Job:
Lay out the material below as a Markdown table with two columns, Row and Line, giving each nonblank line its own numbered row. Leave the pictures out of the table.
Start Raw data
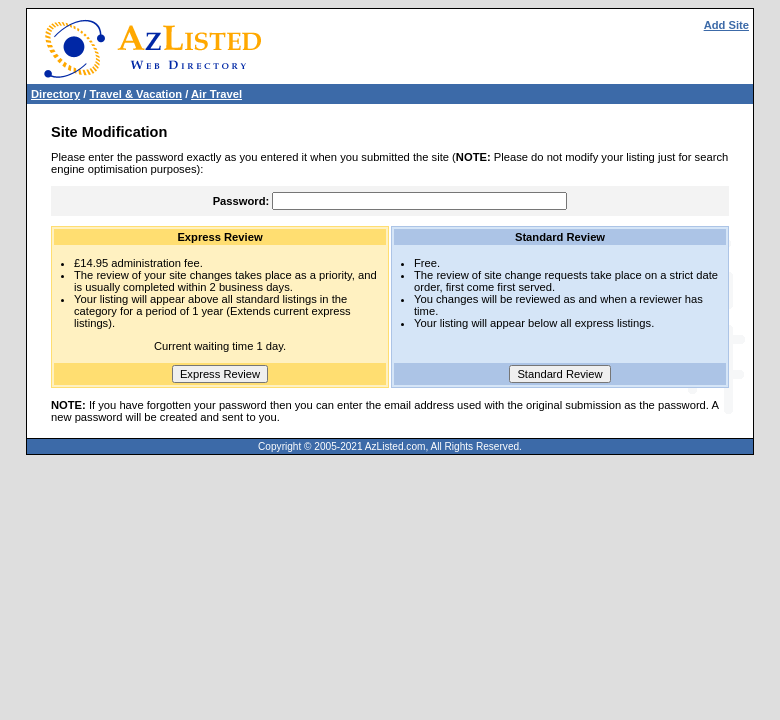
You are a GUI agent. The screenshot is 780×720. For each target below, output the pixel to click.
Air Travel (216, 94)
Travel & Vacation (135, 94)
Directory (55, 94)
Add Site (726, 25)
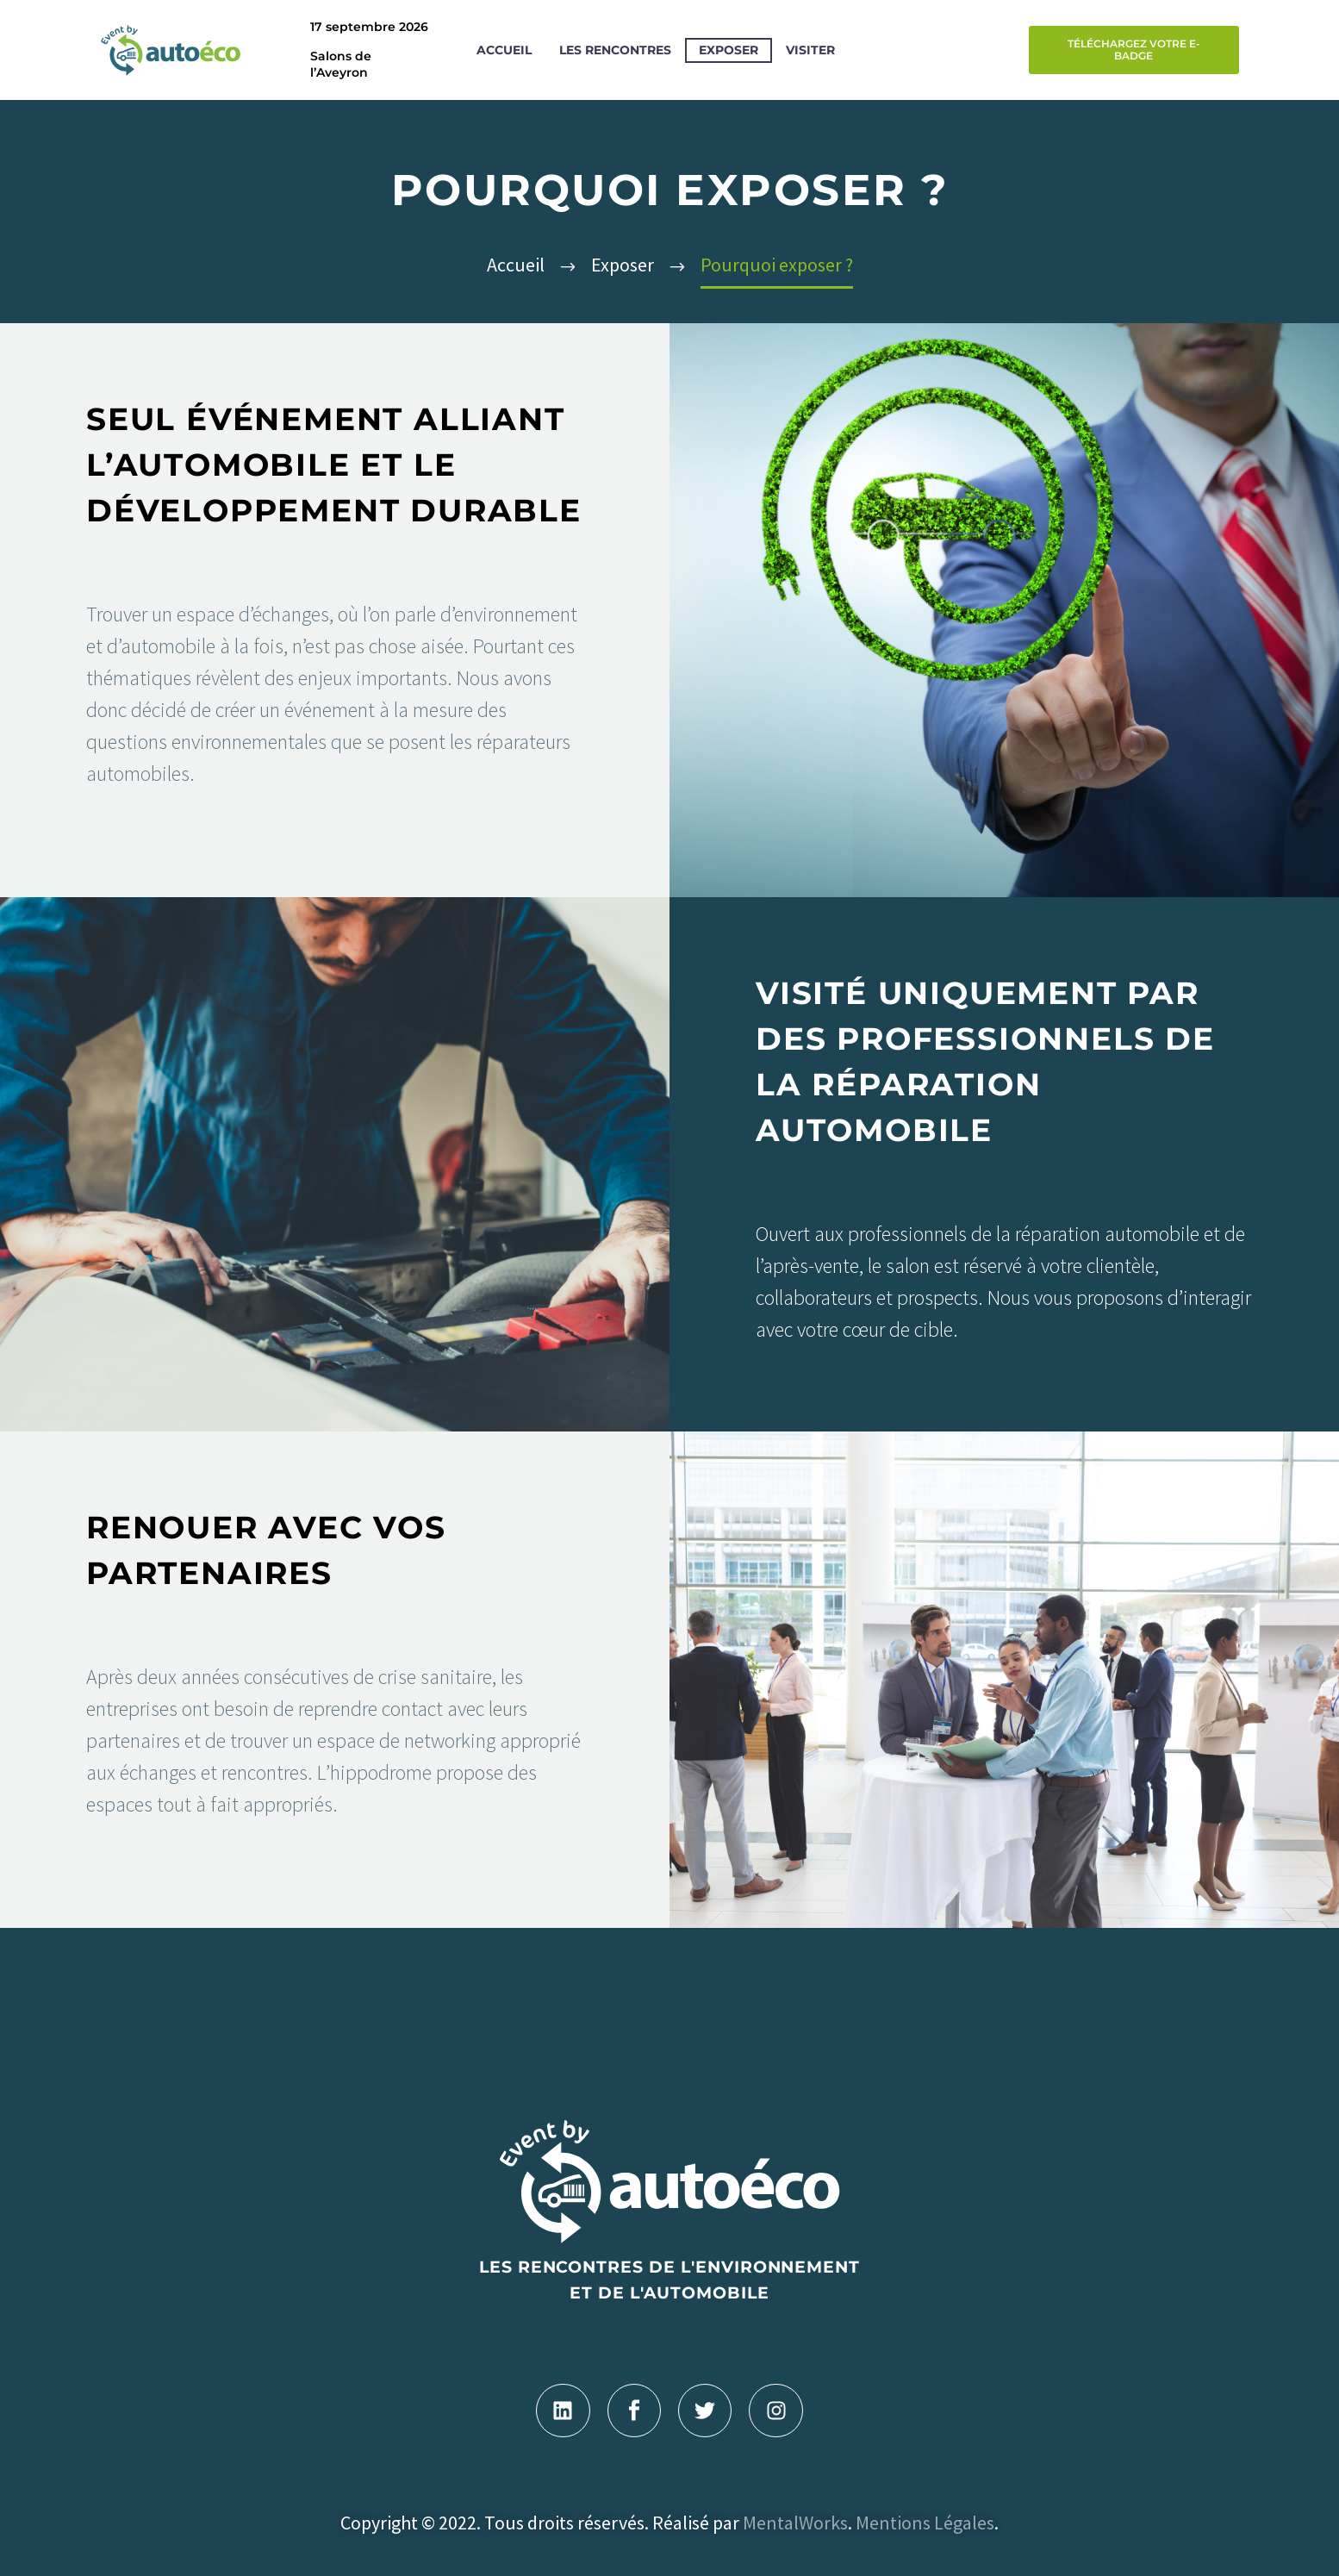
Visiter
End Raw data
The solution:
| Row | Line |
|---|---|
| 1 | You are a GUI agent. The screenshot is 780×720. For each target below, output the pixel to click. |
| 2 | Air Travel (216, 94) |
| 3 | Travel & Vacation (135, 94) |
| 4 | Directory (55, 94) |
| 5 | Add Site (726, 25) |
| 6 | Visiter |